Background and objective: Gaucher disease (GD) is characterized by a wide spectrum of manifestations. Previous reports indicate that GD relatives could develop neurological abnormalities more frequently than the general population. We aimed to know the presence of neurological symptoms (NS) in GD patients and their relatives.
Patients and method: From January to December 2006 we performed a postal survey contacting 42 physicians and 92 families to evaluate NS and correlate them with genetic characteristics. Statistical analysis using descriptive parameters, ANOVA, t-test and a correlation study including Pearson coefficient were performed.

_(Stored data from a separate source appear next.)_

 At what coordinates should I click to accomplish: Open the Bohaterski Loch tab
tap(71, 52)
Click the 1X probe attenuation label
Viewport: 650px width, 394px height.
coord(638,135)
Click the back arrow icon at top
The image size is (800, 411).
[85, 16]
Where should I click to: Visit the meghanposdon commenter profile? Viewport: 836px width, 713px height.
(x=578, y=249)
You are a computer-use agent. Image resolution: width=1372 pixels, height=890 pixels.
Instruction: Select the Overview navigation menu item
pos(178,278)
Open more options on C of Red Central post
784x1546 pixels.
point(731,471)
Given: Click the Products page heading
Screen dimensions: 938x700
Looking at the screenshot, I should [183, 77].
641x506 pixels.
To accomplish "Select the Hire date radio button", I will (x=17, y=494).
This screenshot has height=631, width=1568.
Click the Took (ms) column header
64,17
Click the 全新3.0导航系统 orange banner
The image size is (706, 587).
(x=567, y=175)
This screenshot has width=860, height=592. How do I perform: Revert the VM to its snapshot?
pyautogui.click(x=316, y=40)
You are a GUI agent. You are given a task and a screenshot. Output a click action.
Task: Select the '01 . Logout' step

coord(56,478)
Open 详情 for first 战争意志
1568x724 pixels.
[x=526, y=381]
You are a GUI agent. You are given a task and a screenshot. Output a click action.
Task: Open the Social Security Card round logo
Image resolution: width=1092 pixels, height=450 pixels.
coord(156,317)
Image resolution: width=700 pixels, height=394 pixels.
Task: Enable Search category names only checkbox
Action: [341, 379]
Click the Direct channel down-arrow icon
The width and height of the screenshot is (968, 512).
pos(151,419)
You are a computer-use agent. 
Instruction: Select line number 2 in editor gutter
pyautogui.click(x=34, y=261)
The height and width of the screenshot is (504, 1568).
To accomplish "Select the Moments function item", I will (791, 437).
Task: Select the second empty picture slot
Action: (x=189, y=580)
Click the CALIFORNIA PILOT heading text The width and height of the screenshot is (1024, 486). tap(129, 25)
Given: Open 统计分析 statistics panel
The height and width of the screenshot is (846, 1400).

Results: Information from 72 families (78.3% responses) including 99 patients and 266 relatives was obtained. Thirty type 1 GD (32.6%) reported NS: tremor 8 (8.7%), uncoordinated movements 9 (9.8%), concentration defects 11 (11.9%), strabism 7 (7.6%), deafness 8 (8.7%), Parkinson disease (PD) 7 (7.6%) and peripheral neuropathy 10 (10.9%). Thirty-six (13.5%) first or second degrees relatives presented the following NS: PD 14 (4.9%), epilepsy 8 (3.0%), tremor 7 (2.6%), deafness 2 (0.7%) and others 5 (1.9%). 17.3% of carriers had NS versus 5.7% in non-carriers (p = 0.0096). Patients with PD had mutations in S364R, D409H, L444P, [IVS4-2a ==> g; c.(-203)A ==> G], c.500insT and L336P. In relatives with PD a wide spectrum of mutations was observed: L444P, N370S, V398I, G202R, c.1439-1445del7, [E326K; N188S] and c.953delT. In other NS, predominant mutations were D409H, G195W, R120W, R147X, L336P and G377S.
Conclusions: A higher incidence than expected of PD and other NS in GD type 1 patients and relatives was observed. These manifestations appear frequently in L444P or rare mutations carriers. It is important to perform a systematic neurological exam in type 1 GD patients and carriers with risk mutations.